John Miller Adye - Military Career

Military Career

Born the son of Major James P. Adye, he was born at Sevenoaks, Kent, on 1 November 1819. He studied at the Royal Military Academy, Woolwich, entered the Royal Artillery in 1836, was promoted to captain in 1846, and served throughout the Crimean War as brigade-major and assistant adjutant-general of artillery (awarded C.B., brevets of major and lieutenant-colonel).

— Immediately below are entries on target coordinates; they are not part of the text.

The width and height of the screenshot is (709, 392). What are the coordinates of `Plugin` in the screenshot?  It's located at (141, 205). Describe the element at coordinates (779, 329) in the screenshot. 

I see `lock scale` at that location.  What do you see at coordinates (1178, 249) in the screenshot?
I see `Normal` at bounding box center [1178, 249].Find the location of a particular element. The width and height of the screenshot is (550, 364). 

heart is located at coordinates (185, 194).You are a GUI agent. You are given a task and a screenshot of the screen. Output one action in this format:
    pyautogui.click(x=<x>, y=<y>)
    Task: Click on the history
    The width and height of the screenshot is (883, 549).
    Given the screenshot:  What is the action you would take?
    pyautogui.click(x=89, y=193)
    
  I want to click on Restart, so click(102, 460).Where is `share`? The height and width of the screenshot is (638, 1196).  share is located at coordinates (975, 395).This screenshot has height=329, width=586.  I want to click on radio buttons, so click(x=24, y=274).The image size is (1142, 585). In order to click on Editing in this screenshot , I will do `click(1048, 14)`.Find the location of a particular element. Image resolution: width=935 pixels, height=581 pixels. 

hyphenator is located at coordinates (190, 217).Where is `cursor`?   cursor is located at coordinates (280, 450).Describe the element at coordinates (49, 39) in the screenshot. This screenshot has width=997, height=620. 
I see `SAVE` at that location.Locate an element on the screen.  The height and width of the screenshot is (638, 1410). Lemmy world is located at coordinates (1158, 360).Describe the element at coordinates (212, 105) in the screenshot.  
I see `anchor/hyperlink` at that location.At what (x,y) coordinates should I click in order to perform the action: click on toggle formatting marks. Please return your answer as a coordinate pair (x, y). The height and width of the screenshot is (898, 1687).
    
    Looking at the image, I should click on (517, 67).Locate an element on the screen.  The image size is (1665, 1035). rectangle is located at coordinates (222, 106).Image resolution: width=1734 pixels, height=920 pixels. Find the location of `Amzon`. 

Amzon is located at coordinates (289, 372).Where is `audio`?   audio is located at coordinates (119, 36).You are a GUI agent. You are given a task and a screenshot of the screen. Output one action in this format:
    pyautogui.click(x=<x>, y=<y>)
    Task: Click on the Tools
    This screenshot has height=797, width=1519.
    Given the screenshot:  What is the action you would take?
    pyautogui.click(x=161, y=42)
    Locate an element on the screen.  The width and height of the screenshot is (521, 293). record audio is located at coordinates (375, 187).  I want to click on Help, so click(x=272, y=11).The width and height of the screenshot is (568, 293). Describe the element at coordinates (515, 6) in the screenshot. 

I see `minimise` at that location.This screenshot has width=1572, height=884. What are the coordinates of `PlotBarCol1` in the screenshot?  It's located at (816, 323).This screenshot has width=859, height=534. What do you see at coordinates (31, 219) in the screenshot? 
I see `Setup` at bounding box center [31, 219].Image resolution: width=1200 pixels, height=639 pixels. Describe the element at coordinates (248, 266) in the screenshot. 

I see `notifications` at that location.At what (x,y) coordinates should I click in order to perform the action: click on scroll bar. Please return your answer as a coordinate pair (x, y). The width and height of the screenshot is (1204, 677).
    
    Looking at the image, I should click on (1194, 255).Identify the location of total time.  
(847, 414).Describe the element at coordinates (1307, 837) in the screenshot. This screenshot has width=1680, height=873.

In the Indian rebellion of 1857 he served on the staff in a similar capacity. Promoted brevet-colonel in 1860, he was specially employed in 1863 in the Northwest frontier of the India campaign, and was Deputy-Adjutant-General, Bengal, from 1863 to 1866, when he returned home. From 1870 to 1875 Adye was Director of Artillery and Stores at the War Office. He was made a K.C.B. in 1873, and was promoted to be major-general and appointed governor of the Royal Military Academy, Woolwich, in 1875, and Surveyor-General of the Ordnance in 1880. In 1882 he was chief of staff and second in command of the expedition to Egypt, and served throughout the campaign (awarded G.C.B. and thanks of Parliament). He was Governor of Gibraltar from 1883 to 1886.

He married Clara Joan Williams in 1899. At some time in his career he became good friends with both William Armstrong and Stuart Rendel, so much so that his daughter, Winifreda, married the former's grand-nephew and heir, William Henry Watson-Armstrong in 1889. His other daughter, Evelyn Violet, was to become John Meade Falkner's wife on 18 October 1899. His son, Sir John Adye, would become a Major-General.

Adye was also a writer, describing his experiences in such works as A Review of the Crimean War (1859), Sitana: a Mountain Campaign on the Borders of Afghanistan in 1863, and Recollections of A Military Life (1895).